**WHAT IS BEING ASKED:** Reproduce the items below word for word, from the line containing "Task: Open browser split screen icon" through the end of the items, both included.

Element lookup records

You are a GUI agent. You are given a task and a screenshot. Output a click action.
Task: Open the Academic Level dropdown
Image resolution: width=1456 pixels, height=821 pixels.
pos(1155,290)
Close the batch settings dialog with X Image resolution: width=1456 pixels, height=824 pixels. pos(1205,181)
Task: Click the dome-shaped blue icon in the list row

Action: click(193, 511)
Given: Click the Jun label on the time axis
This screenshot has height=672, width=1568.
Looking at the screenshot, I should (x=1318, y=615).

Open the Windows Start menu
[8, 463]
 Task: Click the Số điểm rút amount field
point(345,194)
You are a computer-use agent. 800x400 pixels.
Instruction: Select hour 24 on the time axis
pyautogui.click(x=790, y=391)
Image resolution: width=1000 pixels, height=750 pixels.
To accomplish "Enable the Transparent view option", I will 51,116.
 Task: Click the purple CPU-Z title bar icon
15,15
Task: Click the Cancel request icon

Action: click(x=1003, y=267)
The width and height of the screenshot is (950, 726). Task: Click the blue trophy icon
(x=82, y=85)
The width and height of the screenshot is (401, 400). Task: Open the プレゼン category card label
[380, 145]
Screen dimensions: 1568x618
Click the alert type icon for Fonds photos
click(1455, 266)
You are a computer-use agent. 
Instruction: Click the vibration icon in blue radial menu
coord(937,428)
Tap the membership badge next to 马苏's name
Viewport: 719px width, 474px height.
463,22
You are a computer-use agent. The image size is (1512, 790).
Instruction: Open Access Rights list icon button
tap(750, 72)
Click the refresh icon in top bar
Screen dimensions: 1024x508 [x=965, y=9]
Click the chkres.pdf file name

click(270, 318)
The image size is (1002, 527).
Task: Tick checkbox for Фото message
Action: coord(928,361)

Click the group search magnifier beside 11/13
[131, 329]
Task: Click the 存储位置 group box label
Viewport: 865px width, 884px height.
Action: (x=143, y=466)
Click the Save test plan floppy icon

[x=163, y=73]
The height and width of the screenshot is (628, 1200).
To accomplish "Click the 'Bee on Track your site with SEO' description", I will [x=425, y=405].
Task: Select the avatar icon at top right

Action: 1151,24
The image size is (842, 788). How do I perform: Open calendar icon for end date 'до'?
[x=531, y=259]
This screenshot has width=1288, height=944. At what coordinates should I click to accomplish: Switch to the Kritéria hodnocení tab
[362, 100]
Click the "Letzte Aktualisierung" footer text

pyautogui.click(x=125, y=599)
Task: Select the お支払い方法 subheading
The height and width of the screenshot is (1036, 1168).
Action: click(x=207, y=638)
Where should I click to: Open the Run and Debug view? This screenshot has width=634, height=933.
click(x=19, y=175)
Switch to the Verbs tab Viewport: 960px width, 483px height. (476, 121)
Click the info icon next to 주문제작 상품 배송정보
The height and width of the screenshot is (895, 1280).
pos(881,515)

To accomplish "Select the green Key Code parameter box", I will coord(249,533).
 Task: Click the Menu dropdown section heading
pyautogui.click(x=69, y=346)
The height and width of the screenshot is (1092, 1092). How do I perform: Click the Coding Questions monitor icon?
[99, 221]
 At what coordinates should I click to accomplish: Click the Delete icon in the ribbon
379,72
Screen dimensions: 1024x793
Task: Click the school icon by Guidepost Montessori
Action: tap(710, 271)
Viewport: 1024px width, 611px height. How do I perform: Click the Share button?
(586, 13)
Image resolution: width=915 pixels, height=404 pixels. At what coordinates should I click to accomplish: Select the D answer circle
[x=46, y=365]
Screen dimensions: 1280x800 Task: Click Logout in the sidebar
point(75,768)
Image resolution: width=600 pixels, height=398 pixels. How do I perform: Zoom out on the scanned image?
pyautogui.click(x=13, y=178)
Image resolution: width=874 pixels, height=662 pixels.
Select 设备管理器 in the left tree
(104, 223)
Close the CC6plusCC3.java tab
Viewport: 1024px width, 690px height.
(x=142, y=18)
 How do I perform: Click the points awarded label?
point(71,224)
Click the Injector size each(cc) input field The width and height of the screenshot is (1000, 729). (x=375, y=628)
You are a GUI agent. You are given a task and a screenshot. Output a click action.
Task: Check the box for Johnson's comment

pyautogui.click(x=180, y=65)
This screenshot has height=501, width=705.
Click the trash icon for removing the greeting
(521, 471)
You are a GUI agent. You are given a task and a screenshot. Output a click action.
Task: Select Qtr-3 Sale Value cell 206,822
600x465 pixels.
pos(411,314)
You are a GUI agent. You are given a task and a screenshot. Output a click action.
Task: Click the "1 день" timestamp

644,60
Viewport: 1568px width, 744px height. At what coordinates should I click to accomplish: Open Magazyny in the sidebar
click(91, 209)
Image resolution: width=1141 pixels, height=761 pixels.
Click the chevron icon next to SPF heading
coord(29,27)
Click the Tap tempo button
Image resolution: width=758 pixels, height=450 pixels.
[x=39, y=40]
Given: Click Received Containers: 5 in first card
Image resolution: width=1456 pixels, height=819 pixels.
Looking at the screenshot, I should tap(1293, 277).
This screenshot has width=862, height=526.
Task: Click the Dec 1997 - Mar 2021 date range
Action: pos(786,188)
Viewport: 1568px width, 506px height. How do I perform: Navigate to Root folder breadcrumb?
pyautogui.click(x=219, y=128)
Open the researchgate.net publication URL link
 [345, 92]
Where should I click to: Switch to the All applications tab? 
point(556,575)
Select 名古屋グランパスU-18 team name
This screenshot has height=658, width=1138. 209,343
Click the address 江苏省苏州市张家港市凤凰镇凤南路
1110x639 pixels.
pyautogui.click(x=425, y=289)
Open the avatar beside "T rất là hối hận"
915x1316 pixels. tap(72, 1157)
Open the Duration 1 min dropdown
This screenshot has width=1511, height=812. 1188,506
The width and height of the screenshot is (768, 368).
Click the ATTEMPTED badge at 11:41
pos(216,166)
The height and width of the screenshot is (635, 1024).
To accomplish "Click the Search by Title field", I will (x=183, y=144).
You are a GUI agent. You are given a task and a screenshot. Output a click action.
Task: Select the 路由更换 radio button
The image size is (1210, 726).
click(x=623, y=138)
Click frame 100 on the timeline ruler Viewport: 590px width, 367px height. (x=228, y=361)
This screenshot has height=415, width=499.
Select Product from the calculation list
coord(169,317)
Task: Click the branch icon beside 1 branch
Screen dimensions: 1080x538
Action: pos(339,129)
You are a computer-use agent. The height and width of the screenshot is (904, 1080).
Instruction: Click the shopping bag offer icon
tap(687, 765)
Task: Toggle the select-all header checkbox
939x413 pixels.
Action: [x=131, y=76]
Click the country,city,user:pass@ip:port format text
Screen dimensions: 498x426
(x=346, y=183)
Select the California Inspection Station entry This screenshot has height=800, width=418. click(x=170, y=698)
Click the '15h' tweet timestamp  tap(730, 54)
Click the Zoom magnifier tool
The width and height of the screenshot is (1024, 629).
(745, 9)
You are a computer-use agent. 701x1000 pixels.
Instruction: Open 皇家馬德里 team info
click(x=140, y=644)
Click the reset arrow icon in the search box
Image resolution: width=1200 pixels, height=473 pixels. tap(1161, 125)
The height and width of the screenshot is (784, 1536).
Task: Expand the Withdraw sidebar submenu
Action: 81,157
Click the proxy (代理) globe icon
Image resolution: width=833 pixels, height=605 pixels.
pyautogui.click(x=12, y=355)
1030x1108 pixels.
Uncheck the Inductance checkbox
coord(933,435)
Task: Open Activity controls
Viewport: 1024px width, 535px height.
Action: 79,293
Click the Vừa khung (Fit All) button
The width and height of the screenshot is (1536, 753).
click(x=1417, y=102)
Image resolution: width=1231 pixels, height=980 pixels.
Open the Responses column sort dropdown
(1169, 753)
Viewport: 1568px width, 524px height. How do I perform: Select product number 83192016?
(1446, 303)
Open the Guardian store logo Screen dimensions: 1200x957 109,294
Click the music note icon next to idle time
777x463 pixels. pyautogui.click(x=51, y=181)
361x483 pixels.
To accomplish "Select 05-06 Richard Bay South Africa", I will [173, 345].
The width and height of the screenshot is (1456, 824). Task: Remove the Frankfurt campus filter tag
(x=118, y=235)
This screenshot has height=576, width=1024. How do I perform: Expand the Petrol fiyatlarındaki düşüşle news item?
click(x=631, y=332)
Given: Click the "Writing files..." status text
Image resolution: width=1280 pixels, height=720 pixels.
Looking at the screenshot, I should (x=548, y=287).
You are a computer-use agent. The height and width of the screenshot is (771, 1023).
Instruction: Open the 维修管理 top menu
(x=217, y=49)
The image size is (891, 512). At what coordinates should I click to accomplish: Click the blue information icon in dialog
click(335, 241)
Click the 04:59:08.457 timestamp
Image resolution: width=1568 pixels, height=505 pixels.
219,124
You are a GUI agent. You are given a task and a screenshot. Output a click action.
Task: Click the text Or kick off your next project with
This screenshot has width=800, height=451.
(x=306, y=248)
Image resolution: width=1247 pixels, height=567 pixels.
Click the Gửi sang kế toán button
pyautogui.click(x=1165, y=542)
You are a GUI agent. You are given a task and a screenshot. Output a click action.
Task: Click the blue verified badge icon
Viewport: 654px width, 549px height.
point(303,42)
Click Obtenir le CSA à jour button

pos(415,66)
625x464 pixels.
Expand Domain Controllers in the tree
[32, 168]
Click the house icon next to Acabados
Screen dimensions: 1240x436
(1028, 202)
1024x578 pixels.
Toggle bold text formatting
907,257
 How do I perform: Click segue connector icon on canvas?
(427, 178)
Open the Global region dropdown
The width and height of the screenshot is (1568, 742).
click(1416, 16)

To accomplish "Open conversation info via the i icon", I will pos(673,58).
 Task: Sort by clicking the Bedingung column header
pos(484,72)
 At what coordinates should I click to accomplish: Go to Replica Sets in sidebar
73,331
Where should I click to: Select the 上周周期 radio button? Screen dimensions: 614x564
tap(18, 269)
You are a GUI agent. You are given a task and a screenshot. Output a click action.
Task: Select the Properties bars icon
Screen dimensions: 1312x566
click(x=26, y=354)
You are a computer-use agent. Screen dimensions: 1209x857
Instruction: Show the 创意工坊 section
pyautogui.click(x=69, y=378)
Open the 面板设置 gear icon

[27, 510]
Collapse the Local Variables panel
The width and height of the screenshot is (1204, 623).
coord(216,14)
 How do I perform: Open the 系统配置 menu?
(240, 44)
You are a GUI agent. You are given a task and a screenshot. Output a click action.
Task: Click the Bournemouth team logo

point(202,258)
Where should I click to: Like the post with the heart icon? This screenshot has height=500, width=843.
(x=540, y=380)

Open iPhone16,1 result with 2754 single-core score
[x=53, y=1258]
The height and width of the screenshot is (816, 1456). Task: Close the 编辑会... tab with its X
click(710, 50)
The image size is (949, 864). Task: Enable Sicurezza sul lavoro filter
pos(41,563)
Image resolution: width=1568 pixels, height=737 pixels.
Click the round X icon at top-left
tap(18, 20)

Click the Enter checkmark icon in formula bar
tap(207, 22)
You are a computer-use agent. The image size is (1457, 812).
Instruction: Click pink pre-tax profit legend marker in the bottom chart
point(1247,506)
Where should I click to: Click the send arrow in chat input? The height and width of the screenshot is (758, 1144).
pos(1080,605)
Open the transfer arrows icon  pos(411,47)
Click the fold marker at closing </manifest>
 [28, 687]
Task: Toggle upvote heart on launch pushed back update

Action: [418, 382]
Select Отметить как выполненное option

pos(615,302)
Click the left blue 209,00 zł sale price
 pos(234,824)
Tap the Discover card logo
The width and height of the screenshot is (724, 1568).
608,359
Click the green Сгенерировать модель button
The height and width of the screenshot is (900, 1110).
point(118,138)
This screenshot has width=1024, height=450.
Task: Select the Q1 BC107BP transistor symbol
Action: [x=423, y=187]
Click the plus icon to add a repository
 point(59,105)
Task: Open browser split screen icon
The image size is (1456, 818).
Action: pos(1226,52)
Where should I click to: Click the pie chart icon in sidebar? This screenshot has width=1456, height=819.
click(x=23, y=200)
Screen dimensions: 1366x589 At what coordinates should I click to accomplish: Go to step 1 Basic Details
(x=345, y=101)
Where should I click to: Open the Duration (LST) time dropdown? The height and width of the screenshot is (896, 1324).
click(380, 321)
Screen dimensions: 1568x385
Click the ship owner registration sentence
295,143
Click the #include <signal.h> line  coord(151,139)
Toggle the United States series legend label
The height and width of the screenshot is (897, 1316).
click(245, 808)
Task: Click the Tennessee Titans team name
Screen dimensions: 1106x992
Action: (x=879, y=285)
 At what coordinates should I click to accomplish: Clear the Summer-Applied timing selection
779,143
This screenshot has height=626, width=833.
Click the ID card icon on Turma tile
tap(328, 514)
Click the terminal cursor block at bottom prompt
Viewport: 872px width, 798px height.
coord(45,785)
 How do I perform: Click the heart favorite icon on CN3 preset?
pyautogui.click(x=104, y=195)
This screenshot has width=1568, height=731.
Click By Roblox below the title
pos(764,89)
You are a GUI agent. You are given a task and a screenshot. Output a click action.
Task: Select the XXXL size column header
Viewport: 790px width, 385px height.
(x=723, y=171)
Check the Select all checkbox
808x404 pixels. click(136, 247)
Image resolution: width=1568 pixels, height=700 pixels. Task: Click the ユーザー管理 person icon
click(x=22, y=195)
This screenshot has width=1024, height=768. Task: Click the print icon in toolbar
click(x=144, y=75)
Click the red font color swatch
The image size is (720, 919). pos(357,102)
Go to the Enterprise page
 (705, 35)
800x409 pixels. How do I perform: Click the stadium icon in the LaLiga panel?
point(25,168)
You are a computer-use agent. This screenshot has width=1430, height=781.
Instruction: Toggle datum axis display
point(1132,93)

**PROBLEM SOLUTION:**
Task: Open browser split screen icon
The image size is (1456, 818).
Action: pos(1226,52)
Where should I click to: Click the pie chart icon in sidebar? This screenshot has width=1456, height=819.
click(x=23, y=200)
Screen dimensions: 1366x589 At what coordinates should I click to accomplish: Go to step 1 Basic Details
(x=345, y=101)
Where should I click to: Open the Duration (LST) time dropdown? The height and width of the screenshot is (896, 1324).
click(380, 321)
Screen dimensions: 1568x385
Click the ship owner registration sentence
295,143
Click the #include <signal.h> line  coord(151,139)
Toggle the United States series legend label
The height and width of the screenshot is (897, 1316).
click(245, 808)
Task: Click the Tennessee Titans team name
Screen dimensions: 1106x992
Action: (x=879, y=285)
 At what coordinates should I click to accomplish: Clear the Summer-Applied timing selection
779,143
This screenshot has height=626, width=833.
Click the ID card icon on Turma tile
tap(328, 514)
Click the terminal cursor block at bottom prompt
Viewport: 872px width, 798px height.
coord(45,785)
 How do I perform: Click the heart favorite icon on CN3 preset?
pyautogui.click(x=104, y=195)
This screenshot has width=1568, height=731.
Click By Roblox below the title
pos(764,89)
You are a GUI agent. You are given a task and a screenshot. Output a click action.
Task: Select the XXXL size column header
Viewport: 790px width, 385px height.
(x=723, y=171)
Check the Select all checkbox
808x404 pixels. click(136, 247)
Image resolution: width=1568 pixels, height=700 pixels. Task: Click the ユーザー管理 person icon
click(x=22, y=195)
This screenshot has width=1024, height=768. Task: Click the print icon in toolbar
click(x=144, y=75)
Click the red font color swatch
The image size is (720, 919). pos(357,102)
Go to the Enterprise page
 (705, 35)
800x409 pixels. How do I perform: Click the stadium icon in the LaLiga panel?
point(25,168)
You are a computer-use agent. This screenshot has width=1430, height=781.
Instruction: Toggle datum axis display
point(1132,93)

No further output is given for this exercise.